Work to do | Reproduce the lines of the material starting at the line that contains "Task: Open the End Date calendar icon" and ending at the last line of the material, substituting "Belgium" for every occurrence of "Netherlands" and leaving everything else unchanged. Provide only those lines.

Materials provided |
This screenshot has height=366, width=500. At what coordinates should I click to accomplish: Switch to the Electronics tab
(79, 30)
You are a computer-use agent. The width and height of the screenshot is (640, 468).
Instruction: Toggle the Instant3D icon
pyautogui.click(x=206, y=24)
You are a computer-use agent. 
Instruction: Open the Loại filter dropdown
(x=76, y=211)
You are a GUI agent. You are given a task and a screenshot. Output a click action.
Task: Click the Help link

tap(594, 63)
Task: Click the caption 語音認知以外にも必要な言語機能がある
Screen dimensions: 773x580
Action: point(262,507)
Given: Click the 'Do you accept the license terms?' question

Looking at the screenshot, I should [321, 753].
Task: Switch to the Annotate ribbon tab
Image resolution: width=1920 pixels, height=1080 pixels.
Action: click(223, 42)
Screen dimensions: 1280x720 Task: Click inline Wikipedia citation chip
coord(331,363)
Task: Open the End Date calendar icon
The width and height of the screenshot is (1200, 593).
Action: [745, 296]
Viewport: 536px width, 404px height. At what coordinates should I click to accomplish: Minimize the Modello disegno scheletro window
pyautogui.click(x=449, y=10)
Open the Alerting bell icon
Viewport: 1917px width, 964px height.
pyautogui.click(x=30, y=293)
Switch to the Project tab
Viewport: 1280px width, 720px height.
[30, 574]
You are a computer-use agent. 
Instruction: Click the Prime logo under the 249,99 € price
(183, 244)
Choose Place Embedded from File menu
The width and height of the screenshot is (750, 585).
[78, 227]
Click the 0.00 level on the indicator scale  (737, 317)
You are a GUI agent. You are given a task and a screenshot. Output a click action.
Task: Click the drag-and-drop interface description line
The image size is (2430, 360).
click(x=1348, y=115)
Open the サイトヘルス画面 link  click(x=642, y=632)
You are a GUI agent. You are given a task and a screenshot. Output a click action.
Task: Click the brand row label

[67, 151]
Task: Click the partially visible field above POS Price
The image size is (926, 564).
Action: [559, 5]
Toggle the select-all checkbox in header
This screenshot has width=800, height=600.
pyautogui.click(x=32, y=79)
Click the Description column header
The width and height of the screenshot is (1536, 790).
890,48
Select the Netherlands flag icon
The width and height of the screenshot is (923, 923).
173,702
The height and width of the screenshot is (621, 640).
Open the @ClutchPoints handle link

Task output |
Task: Open the End Date calendar icon
The width and height of the screenshot is (1200, 593).
Action: [745, 296]
Viewport: 536px width, 404px height. At what coordinates should I click to accomplish: Minimize the Modello disegno scheletro window
pyautogui.click(x=449, y=10)
Open the Alerting bell icon
Viewport: 1917px width, 964px height.
pyautogui.click(x=30, y=293)
Switch to the Project tab
Viewport: 1280px width, 720px height.
[30, 574]
You are a computer-use agent. 
Instruction: Click the Prime logo under the 249,99 € price
(183, 244)
Choose Place Embedded from File menu
The width and height of the screenshot is (750, 585).
[78, 227]
Click the 0.00 level on the indicator scale  (737, 317)
You are a GUI agent. You are given a task and a screenshot. Output a click action.
Task: Click the drag-and-drop interface description line
The image size is (2430, 360).
click(x=1348, y=115)
Open the サイトヘルス画面 link  click(x=642, y=632)
You are a GUI agent. You are given a task and a screenshot. Output a click action.
Task: Click the brand row label

[67, 151]
Task: Click the partially visible field above POS Price
The image size is (926, 564).
Action: [559, 5]
Toggle the select-all checkbox in header
This screenshot has width=800, height=600.
pyautogui.click(x=32, y=79)
Click the Description column header
The width and height of the screenshot is (1536, 790).
890,48
Select the Belgium flag icon
The width and height of the screenshot is (923, 923).
173,702
The height and width of the screenshot is (621, 640).
Open the @ClutchPoints handle link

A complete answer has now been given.